Martin's concerns were echoed by Stephanie Cliffe, who owns The Assembly bars in Cross Gates and Garforth with her husband Matthew.
Stephanie said: “Just because we’ve got that road map in place, it’s going to take some time for businesses to recoup those losses, to help with rent and the loss in sales.
“We are a small family business with a small team and we've done everything we can to make sure that we look after all our staff. The job retention scheme was a lifeline for our team, who were able to pay their rents and look after their families.
“But we’ve been paying rent for properties which haven’t been used, there have been bills that we have to continuously pay even though we haven’t been open.
“I hope on Wednesday when the announcement is made, they have looked at all different circumstances.

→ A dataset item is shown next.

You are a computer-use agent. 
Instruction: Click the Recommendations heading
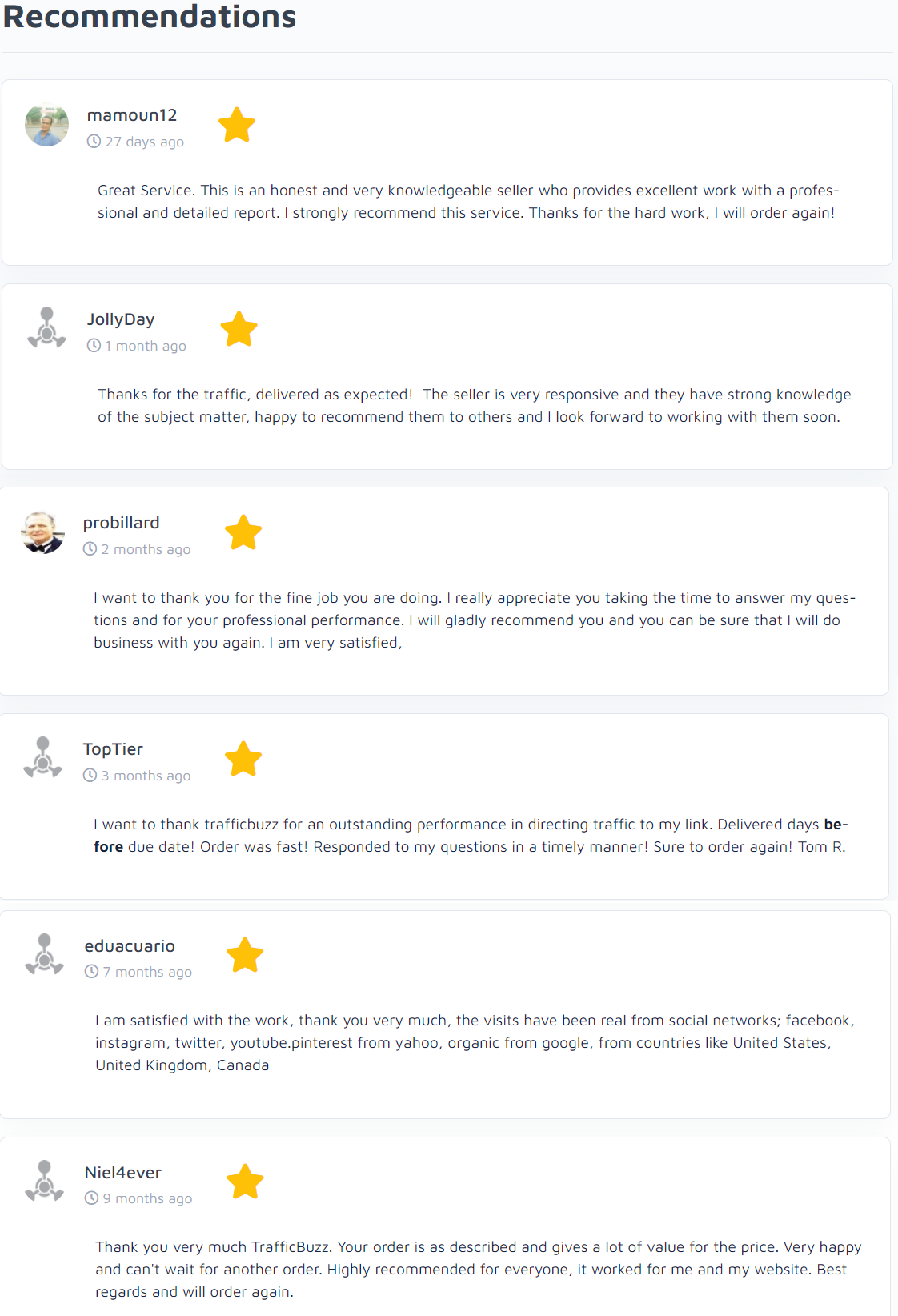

Not all businesses have the luxury of having outdoor space, so it’s making sure that the financial support is continued.”
The founder of the Tattu restaurant chain, Adam Jones, said the VAT reduction scheme had failed to have any real benefit on bars and restaurants - his Leeds restaurant has been closed for six out of the nine months of the scheme being in place.
Adam said: "The Chancellor must recognise that for many hospitality and tourism businesses in the UK where tier three and four restrictions have forced long periods of closure, the reduction to five per cent VAT for our sectors has been a wholly wasted concept.
"We need to see the VAT reduction extended way beyond April 2021 for it to be of any real benefit."